Shortly after I had given birth to Elijah, I began through a series of health problems, one of the symptoms of which was anxiety at random. Looking back with a medical understanding of what was going on, I realize now that my body was starving for oxygen, but at the time, I was scared, tired and a little insecure.
I had just had a baby, I was overweight, and I wasn’t sure what was wrong with me or when/ if it would end. The relentless and unpredictable nature of the anxieties were testing my sanity. I didn’t have enough energy to clean my house. I tried to use most of my energy to take care of the kids. I found it helped to get outside. Being indoors seemed to feel dark.
I remember one afternoon, as I sat with my little bundle on my lap, the little 13 year old girl from across the street came over. She was just as sweet and care free as can be. She would take care of the neighbor next door’s dog when she was away and we would wave at one another. She had no way of knowing what I was going through as I would always flash her a smile and say “hi.” One evening she came over with her girl-friend from school to coo at the baby. There was no social barrier between us, she simply wanted to know if he was a good baby, if he knew how to wave yet, if she could hold him. “Of course” I said as I handed him over. I had no makeup on, my dark circles looking like two purple bruises under my eyes, my tummy lapped over the top of my skirt as I sat.
It had been a long time since I had felt “put together” or even not ugly. I didn’t feel good, I struggled to keep my body still as my mind raced with anxieties stemming from the suffocation going on inside me unknowingly. Then Olivia (that was the girl’s name) said something to me, that still makes me smile every time I think about it.
She sat there holding Elijah, I didn’t really have the energy to worry about my appearance or much else for that matter, yet Olivia had no idea that what she said to me, the fact that she even wanted to talk to me, changed my day. I felt like the struggle was written all over my face and that I was some sort of a wet blanket for anyone’s joy, yet she and her little friend were so bright and so friendly. I had been feeling alone and tired in my soul. I had been through a spiritual, emotional and physical wringing-out. She sat there touching Elijah’s hands, laughing at how chubby he was, then her attention turned to me. She asked me about where we used to live, a hundred other questions that helped pull me out of my own head and have one of the first conversations in a while that wasn’t about me being sick. She looked at me from head down and said “I love your hair that way, look at her hair (she said to her friend), I like how she does her ponytail.” Now I know, this was a common compliment, probably said a million different ways to a million different girls; but to me, that day, it was almost a shock. I hadn’t been told I was pretty or been really looked at by anyone but my husband in a very long time. I had felt like I was giving up on myself, yet here was this girl looking into my eyes in sincerity finding the best thing about me and pointing it out.

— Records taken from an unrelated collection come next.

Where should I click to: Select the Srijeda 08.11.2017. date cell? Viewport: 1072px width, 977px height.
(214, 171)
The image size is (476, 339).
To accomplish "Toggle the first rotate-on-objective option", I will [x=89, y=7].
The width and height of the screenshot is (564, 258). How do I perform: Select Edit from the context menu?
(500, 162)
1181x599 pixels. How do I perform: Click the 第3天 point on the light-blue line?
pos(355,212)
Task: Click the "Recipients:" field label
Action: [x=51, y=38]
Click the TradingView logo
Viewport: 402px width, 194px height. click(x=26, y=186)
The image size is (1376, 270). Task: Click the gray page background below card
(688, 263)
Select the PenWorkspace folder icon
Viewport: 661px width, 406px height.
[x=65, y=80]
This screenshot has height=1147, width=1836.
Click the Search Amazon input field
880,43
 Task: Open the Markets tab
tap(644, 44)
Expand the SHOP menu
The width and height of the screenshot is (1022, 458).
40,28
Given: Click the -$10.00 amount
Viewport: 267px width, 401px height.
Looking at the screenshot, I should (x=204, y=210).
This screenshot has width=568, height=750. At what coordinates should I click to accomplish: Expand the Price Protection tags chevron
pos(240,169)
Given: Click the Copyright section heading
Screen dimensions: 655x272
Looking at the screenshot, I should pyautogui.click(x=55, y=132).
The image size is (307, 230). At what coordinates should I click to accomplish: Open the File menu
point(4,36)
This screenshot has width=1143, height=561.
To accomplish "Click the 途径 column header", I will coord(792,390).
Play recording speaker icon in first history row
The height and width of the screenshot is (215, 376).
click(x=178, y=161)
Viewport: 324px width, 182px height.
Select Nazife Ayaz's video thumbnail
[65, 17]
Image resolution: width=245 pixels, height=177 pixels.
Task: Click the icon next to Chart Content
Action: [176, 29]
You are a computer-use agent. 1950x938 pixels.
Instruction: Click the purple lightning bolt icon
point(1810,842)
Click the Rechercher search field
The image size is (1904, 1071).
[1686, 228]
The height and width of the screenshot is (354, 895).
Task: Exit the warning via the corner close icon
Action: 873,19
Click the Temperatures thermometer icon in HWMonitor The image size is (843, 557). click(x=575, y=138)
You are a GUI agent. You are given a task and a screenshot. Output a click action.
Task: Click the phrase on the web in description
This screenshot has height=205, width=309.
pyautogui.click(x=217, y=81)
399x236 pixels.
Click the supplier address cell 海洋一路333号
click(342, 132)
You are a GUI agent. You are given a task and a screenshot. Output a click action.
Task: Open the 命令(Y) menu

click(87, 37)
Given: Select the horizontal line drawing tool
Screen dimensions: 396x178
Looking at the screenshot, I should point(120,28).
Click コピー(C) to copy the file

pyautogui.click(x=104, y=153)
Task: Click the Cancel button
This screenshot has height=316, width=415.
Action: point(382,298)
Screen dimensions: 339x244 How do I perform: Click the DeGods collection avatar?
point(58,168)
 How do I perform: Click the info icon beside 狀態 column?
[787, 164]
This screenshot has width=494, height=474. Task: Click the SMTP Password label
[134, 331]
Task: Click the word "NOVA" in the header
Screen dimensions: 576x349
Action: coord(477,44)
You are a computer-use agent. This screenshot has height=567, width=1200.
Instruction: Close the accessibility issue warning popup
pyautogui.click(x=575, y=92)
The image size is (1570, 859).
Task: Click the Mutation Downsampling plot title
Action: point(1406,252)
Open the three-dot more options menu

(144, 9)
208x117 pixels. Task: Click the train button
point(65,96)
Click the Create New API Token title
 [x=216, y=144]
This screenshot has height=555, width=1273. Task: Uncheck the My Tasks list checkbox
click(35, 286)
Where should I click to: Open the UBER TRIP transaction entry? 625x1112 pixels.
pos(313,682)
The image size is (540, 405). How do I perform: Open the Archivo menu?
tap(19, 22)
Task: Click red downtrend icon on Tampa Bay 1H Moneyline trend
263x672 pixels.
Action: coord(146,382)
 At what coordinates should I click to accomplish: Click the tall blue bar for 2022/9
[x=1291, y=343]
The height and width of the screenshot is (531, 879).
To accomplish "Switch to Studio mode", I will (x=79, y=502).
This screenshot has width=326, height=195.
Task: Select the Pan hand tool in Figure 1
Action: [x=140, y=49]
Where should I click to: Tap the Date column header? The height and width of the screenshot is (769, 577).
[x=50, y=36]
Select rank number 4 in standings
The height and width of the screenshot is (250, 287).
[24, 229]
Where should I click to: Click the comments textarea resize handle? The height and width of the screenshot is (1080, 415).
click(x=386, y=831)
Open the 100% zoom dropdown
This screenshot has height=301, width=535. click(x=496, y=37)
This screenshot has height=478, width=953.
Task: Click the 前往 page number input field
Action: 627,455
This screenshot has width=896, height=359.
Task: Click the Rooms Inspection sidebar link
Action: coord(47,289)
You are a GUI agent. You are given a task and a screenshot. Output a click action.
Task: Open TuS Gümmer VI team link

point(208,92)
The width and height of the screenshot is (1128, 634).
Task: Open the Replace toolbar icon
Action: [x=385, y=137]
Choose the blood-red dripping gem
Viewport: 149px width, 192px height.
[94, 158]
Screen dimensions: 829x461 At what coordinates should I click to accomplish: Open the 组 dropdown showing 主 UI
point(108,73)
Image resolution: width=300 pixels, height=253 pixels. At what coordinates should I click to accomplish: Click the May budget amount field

Olivia was very genuine as we sat and chatted on the front porch. She wasn’t a bother, in fact, she still has no idea how much I needed that evening. She was one little girl who spoke from a place of kindness and sincerity in her heart and the meaning was felt deeply. I guess what I am getting at is that there are a lot of people chatting, but not listening, there are a lot of people looking into people’s eyes, but not seeing them.
Whenever possible, reach outside of yourself and into the path of someone else, be real, be genuine, and love people. You never know when you’ll come across that person who needs someone to be interested in them, they just need one kind word. That is the power of one.